Adamsite or DM is an organic compound; technically, an arsenical diphenylaminechlorarsine, that can be used as a riot control agent. DM belongs to the group of chemical warfare agents known as vomiting agents or sneeze gases. First synthesized in Germany by Heinrich Otto Wieland in 1915, it was independently developed by the US chemist Roger Adams, after whom it is named, at the University of Illinois in 1918.

==Composition==
DM is an odourless crystalline compound with a very low vapour pressure. The colour of the crystals ranges from bright yellow to dark green depending on the purity. It is readily soluble in some organic solvents (e.g., acetone, dichloromethane), but nearly insoluble in water. In vaporous form it appears as a canary yellow smoke.

==Effects==
Adamsite is usually dispersed as an aerosol, making the upper respiratory tract the primary site of action. Although the effects are similar to those caused by typical riot control agents (e.g. CS), they are slower in onset but longer in duration, often lasting for 12 or more hours. After a latency period of 5–10 minutes irritation of the eyes, lungs and mucous membranes develops followed by headache, nausea and persistent vomiting.

==Usage==
DM was produced and stockpiled by the British and the United States at the end of World War I. It was used by the British during the incursions at Murmansk and Arkhangelsk. It is now regarded as obsolete and has been widely replaced by riot control agents such as CS which are less toxic and more rapid in the onset of symptoms. Early battlefield use was intended to be via "adamsite candles". These were large metal cans or tubes (weighing approximately 5 lb) which contained a smoke composition made of adamsite plus a slow burning pyrotechnic composition. A series of candles were lit and the adamsite-laden smoke allowed to drift towards the enemy.

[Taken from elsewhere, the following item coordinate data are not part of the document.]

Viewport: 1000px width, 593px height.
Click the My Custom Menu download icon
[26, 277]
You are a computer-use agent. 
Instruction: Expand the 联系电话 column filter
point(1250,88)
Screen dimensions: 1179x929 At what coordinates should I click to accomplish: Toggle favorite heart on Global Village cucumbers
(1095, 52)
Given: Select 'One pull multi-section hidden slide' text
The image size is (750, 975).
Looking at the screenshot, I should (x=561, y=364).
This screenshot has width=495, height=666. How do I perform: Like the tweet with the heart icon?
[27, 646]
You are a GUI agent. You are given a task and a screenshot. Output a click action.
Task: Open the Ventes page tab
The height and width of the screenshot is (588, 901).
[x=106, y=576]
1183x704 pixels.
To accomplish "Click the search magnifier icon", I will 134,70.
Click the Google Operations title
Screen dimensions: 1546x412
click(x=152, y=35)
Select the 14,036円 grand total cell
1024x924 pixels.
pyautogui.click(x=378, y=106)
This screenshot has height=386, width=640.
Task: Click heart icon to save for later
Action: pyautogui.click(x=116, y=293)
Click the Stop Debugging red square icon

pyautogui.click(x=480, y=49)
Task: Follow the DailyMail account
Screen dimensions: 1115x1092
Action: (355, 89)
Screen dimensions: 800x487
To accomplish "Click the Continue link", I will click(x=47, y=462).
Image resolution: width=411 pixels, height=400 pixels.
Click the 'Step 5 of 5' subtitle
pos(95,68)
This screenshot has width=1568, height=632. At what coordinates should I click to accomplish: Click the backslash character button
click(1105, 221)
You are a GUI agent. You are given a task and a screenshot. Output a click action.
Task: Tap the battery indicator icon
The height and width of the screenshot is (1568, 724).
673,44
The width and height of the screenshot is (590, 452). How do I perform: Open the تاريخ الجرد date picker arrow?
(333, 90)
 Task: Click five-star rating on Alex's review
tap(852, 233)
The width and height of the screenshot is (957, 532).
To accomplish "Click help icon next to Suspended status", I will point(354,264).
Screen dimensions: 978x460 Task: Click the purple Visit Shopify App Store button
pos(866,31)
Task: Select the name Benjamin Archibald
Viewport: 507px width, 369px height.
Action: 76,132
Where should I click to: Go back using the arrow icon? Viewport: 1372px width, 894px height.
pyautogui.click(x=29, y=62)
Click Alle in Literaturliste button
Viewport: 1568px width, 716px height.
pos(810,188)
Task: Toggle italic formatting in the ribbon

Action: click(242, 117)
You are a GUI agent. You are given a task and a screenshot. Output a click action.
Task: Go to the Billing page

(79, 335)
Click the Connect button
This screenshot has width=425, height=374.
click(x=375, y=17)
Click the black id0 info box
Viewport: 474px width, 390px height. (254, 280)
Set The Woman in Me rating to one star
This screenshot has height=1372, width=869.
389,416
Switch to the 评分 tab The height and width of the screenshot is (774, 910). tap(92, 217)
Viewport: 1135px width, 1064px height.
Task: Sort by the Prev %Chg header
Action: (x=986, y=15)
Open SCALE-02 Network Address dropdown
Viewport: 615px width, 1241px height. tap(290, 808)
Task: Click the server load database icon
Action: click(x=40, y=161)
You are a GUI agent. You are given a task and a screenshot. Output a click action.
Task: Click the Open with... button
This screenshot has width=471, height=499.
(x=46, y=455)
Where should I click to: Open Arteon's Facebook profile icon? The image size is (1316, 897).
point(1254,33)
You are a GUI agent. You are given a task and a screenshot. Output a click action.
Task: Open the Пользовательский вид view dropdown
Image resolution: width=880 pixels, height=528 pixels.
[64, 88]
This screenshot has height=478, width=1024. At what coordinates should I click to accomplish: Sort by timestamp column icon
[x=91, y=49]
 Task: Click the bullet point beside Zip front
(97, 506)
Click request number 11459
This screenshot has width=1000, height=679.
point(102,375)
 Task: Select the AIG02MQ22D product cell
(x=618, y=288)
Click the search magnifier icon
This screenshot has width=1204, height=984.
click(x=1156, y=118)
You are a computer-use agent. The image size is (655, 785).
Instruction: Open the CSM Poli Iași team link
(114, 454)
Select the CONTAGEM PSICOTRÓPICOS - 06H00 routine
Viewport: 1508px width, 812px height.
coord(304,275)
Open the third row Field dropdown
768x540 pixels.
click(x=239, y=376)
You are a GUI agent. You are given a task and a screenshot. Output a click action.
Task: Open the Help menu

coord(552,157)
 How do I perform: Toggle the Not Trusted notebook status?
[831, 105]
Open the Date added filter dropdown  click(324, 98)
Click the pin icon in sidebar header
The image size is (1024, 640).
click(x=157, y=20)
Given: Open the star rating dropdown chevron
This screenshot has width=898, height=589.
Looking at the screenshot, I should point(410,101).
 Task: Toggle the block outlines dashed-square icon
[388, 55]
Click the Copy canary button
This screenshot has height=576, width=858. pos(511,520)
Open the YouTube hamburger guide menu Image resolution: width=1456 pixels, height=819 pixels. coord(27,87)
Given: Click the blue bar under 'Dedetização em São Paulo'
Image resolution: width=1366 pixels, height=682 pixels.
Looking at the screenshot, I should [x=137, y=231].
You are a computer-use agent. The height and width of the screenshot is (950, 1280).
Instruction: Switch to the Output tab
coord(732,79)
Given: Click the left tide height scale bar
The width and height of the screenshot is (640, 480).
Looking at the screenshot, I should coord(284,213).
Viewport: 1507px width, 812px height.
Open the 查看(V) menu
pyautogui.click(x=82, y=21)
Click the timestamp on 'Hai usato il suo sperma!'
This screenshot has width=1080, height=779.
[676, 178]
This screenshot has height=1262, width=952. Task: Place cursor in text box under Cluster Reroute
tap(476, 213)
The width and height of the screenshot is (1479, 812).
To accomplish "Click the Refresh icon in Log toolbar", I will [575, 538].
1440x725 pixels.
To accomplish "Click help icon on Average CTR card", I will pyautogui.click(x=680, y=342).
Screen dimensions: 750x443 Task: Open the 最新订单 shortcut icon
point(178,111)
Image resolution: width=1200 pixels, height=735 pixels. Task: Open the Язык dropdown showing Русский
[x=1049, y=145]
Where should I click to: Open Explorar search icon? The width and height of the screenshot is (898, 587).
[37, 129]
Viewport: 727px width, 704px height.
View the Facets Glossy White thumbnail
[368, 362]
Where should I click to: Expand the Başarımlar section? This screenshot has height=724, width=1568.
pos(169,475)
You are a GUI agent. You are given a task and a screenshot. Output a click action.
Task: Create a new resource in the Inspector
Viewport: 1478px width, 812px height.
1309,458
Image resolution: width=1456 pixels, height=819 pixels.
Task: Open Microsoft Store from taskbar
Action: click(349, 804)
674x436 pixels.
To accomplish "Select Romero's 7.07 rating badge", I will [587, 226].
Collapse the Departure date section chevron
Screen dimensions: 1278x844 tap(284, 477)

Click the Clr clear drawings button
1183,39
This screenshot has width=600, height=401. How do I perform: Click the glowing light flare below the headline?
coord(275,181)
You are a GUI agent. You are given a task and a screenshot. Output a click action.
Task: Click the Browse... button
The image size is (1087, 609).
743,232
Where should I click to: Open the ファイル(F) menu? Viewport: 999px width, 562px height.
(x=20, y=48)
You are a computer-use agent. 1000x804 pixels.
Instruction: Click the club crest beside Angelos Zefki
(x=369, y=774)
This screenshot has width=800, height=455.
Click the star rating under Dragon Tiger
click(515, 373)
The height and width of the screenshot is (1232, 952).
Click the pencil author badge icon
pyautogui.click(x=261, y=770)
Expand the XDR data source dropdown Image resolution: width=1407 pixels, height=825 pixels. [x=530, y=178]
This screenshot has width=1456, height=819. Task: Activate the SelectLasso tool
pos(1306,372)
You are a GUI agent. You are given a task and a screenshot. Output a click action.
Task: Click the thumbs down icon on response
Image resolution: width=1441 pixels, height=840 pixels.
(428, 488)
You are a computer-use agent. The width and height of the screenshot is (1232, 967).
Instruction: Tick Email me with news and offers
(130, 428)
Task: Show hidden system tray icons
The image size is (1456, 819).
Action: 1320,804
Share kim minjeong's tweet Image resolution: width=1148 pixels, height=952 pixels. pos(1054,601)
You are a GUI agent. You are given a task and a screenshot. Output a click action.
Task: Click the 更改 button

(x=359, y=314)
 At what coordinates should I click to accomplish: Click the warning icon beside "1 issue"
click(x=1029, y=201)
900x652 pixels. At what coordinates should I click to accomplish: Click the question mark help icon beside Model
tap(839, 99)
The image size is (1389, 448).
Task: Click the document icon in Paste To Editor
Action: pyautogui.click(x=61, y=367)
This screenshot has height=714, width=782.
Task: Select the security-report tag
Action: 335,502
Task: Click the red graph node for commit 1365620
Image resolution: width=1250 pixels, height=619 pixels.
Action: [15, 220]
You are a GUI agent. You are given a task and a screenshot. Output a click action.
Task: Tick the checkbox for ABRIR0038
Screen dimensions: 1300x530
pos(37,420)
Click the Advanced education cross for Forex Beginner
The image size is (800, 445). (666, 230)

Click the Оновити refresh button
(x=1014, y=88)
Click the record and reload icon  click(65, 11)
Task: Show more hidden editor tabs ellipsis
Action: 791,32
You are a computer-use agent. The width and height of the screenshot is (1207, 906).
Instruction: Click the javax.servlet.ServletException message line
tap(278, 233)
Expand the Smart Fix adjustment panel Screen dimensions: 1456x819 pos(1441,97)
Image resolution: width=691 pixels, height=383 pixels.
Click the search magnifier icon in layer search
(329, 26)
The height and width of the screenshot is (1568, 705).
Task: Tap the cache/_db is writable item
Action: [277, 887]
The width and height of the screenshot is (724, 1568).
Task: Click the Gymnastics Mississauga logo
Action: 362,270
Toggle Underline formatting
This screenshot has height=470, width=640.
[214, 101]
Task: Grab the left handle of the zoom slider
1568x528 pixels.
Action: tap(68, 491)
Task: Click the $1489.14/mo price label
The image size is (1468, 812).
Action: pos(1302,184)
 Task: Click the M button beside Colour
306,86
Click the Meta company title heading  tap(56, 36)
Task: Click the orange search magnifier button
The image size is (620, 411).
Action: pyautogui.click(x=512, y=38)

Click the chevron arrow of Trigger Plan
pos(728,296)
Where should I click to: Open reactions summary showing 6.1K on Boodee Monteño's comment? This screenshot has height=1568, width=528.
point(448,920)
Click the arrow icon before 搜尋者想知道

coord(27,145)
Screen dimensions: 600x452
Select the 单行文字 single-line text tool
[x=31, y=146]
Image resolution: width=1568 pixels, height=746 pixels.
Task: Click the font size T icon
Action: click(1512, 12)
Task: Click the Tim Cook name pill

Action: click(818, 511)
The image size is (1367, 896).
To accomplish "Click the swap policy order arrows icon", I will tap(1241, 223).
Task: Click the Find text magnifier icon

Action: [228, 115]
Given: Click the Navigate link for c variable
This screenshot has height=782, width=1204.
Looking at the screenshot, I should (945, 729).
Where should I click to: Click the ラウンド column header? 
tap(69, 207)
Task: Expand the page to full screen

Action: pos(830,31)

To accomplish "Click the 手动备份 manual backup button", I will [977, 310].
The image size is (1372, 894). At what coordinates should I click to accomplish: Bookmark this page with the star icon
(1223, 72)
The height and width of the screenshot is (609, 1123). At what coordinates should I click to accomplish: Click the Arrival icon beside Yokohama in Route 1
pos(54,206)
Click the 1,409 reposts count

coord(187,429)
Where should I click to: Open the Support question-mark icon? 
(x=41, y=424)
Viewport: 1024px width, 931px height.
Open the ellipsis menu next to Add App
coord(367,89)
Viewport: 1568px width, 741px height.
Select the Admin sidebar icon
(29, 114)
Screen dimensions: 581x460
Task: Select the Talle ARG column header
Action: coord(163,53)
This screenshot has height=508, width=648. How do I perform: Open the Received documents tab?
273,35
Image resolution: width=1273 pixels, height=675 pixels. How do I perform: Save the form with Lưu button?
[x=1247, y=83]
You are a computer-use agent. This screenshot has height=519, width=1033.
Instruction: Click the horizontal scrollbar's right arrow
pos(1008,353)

In the United States, it was used against the Bonus Army who demonstrated in Washington, D.C., in 1932, reportedly causing the death and serious injury of several children who had accompanied their parents on the protests. It was again used in the Vietnam War.

Japan's Unit 731 exposed victims to adamsite, amongst other chemical and viral agents.

In 2003, North Korea was reportedly producing adamsite at its Aoji-ri Chemical Complex in Haksong-ri, Kyŏnghŭng county for stockpiling. DM was allegedly used by Venezuelan authorities in the 2014–17 Venezuelan protests and described as "green gas" with reports of protesters vomiting following exposure and regional human rights groups condemning the usage of "green gas", stating that its usage is "internationally banned".